Open Research Week 2025 marks a significant milestone as all eight Midlands Innovation partner universities come together for the first time to celebrate and promote open research.
This week-long event is designed for researchers and colleagues across the partnership who advocate for open research practices. The theme for this year’s event is “Just for the love of it”, where we aim to spotlight open research beyond compliance—focusing on the principles, values, and innovations that drive researchers to embrace openness as a way of working.
Throughout the week, participants will have the opportunity to explore groundbreaking research, engage in thought-provoking discussions, and discover new avenues for collaboration.
Event Details
Tuesday 6th May
In recent years there has been vast progress to ensure the replicability, reproducibility, and transparency of psychological research through the implementation of open research practices. Yet, to ensure that these practices become normative and sustained, students – who represent the grassroots of our discipline – need to be trained in them too. In this talk, I will outline the opportunities, challenges, and solutions of embedding a ‘consortium model’ within the undergraduate empirical dissertation. By training students in reproducible big team science, we can further improve the quality of psychological research whilst equipping our students with 21st-century graduate skills.
Hear about the experience of Open Peer Review from the perspective of a journal editor, an author and a reviewer – it’s surprising!
Wednesday 7th May
Sharing data supporting published findings is crucial for reproducibility. Beyond verification, it enables testing new predictions and exploring unforeseen effects, accelerating research progress. However, on some occasions, ethical concerns may prevent public data sharing, especially when participants’ anonymity is at risk. A solution is synthetic data—mathematically derived datasets that preserve key statistical properties (e.g., variable means, variance-covariance structure) of the original while protecting sensitive information. In this talk, I will introduce synthetic data, demonstrate its applications, and discuss its role in Open Research practices.
Not all people conform to what is socially construed as the norm and divergences should be expected. Neurodiversity is fundamental to the understanding of human behavior and cognition. However, neurodivergent individuals are often stigmatized, devalued, and objectified. This position statement presents the perspectives of academics and students, the majority of whom have personal lived experiences of neurodivergence(s), and discusses how research and academia can and should be improved in terms of research integrity, inclusivity and diversity. The authors describe future directions that relate to lived experience and systematic barriers, disclosure, directions on prevalence, stigma, intersection of neurodiversity and open scholarship, and provide recommendations that can lead to personal and systematic changes to improve acceptance of neurodivergent individuals’ lived experiences within academia.
Thursday 8th May
This talk will tell the story of Compositor, a database of over 1 million typographic ornaments that were used to decorate the pages of eighteenth-century books. I will describe how open research practices were embedded in the project from its inception ten years ago, and how the values of open research led to new collaborations, and spin-out projects, that might not otherwise have happened. I will also point to how open research practices are shaping the future of the project, and related research.

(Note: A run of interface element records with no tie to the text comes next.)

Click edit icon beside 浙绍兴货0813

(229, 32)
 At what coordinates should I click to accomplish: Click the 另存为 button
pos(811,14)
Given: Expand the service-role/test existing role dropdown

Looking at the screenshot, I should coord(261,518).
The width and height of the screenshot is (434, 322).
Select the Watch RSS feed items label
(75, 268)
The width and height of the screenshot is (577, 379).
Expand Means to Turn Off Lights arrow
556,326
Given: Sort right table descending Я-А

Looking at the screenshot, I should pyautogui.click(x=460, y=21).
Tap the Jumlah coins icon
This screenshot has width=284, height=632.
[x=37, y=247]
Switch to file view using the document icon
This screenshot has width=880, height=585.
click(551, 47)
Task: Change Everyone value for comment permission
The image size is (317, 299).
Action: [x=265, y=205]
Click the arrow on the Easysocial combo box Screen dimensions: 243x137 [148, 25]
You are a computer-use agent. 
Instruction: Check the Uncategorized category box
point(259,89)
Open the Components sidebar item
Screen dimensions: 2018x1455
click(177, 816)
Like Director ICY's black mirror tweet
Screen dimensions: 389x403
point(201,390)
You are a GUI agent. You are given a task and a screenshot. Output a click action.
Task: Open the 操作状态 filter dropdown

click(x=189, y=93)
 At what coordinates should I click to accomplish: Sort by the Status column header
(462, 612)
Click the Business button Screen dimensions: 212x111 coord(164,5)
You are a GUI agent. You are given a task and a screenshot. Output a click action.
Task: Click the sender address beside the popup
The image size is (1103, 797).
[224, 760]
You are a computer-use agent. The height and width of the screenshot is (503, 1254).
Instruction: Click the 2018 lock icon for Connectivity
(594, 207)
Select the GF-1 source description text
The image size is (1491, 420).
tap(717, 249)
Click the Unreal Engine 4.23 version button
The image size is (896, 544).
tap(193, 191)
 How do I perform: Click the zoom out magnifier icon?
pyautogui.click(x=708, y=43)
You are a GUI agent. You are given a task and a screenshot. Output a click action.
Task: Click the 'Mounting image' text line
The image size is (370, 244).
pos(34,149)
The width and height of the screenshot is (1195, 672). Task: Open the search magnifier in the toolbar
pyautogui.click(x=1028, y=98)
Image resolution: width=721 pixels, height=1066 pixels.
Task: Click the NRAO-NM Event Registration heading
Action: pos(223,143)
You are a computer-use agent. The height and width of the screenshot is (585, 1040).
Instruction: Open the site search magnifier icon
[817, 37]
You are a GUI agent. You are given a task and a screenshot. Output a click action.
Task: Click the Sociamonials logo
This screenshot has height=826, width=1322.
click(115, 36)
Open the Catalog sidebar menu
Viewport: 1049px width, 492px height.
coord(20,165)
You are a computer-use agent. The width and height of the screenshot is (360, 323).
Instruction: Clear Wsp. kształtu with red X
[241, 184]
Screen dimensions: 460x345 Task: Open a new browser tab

Preregistration isn’t just a box to tick—it’s a tool that helps us do better science with more confidence. In this talk, I’ll share how preregistration can actually make life easier for researchers. By preregistering studies on OSF, submitting Registered Reports, or using PeerCommunityIn (PCI), we can get early feedback that helps refine our methods before running into problems. It also boosts credibility, reduces the risk of questionable research practices, and can even increase the chances of getting published.
Whilst open research is a key factor of a trusted and transparent research culture, it also has implications on the way we work. A strong research culture is built on similar core principles including collaboration, partnership, and inclusivity. In this session, we will introduce the National Centre for Research Culture (NCRC) based at the University of Warwick, which aims to work collaboratively across the sector to share approaches in the improvement of research culture, and in developing communities of practice to exchange ideas and tested interventions across all areas of research. We will discuss how these core principles have implications and interlinks with open research – including the barriers and opportunities for implementation, and how embracing and modelling these behaviours results in a more dynamic, ethical and collegiate environment.
Friday 9th May
Open research enhances transparency and reproducibility, yet researchers often lack tools to evaluate their own practices. This talk introduces a self-assessment tool designed to help researchers measure and improve their engagement with open research principles, from data sharing to preregistration. I will outline its structure, key features, and practical applications, highlighting how it provides actionable feedback. By integrating self-assessment into research workflows, we can drive a cultural shift toward greater openness and accountability.
For a long time, two aspects of my professional life were disconnected, but no doubt informing each other. Although, I have been a long proponent of open research, I have an older interest (from about 1993) in the open source movement in computing. I will discuss the two fields, and what one can learn from the other.